Another notable response was from Rev. Bryan A. Griem
“I often hear how meditation or doing certain physical postures, or reading poetry, ringing bells, lighting candles, etc. all contribute to changes in brain chemistry. That’s probably true and why churches have utilized these since the beginning, but mood-producing accouterments and meditative techniques will only stir up an appetite requiring the correct divine nourishment. Too often people replace God with “spiritual stuff,” activities that touch their inner being without addressing its purpose or destiny. “I’m not Christian, but I’m spiritual” many people say, which is little better than affirming “I’m alive.” It doesn’t say anything, since we’re all “spiritual””

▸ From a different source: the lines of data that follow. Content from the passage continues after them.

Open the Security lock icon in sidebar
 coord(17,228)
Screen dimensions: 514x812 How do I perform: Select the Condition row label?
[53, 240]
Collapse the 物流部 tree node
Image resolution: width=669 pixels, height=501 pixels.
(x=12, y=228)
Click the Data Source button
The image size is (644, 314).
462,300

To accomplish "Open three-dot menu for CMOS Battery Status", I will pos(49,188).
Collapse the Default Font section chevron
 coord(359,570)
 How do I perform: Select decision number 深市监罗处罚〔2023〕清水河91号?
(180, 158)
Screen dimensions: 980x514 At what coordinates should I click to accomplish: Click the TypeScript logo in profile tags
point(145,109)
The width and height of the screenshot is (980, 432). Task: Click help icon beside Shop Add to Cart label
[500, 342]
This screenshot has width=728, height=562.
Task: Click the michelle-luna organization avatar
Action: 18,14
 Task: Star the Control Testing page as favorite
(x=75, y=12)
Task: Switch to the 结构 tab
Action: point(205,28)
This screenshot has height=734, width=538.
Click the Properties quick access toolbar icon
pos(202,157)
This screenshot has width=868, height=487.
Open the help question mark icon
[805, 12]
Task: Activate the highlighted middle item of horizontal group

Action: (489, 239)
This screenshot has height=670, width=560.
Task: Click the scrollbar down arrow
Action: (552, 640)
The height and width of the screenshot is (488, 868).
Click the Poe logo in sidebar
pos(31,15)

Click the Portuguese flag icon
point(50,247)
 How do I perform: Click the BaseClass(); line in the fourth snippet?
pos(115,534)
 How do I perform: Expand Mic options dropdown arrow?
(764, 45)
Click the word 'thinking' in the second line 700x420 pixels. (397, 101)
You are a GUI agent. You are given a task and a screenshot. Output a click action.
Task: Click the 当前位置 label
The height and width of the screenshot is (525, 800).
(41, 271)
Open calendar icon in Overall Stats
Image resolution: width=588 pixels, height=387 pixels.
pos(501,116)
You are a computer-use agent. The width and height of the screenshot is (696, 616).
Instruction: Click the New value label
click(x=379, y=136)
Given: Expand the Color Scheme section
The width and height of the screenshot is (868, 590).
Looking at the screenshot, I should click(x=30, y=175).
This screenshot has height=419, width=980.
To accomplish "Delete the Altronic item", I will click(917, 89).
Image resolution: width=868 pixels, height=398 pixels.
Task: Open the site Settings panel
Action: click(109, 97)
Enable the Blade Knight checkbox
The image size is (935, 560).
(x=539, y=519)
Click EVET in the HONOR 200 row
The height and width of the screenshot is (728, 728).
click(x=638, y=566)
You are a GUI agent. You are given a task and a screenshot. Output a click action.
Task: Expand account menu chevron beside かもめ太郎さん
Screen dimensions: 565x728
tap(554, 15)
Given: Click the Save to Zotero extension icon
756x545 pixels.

Americans spent more than half a trillion dollars in 2015 on spiritual tourism. That’s a striking figure and surely evidence that people are seeking meaning, connection, and purpose; supposedly things our churches are meant to provide. It would seem there is an opportunity here for our parishes to become more than worship centers, but something more like spiritual gyms. We need to understand what are the barriers to their seeking that meaning in our churches.
Perhaps it is because most Christian evangelism starts with convincing people of our doctrine. Why do we primarily offer only our devotional life as our entry way? Are there Christian practices other than worship that might be an easier gateway? Could we reorient our churches to being homes to different spiritually-based activities (that people pay for, BTW) that would be a boon to the spiritual life of the believers as well as offering something meaningful and beneficial for the agnostic or spiritual seeker? Maybe entering into faith wouldn’t seem so intimidating if we did. Jesus tells the parable of the sower, but who says the seeds have to be asking people to swallow the wholly grown plant?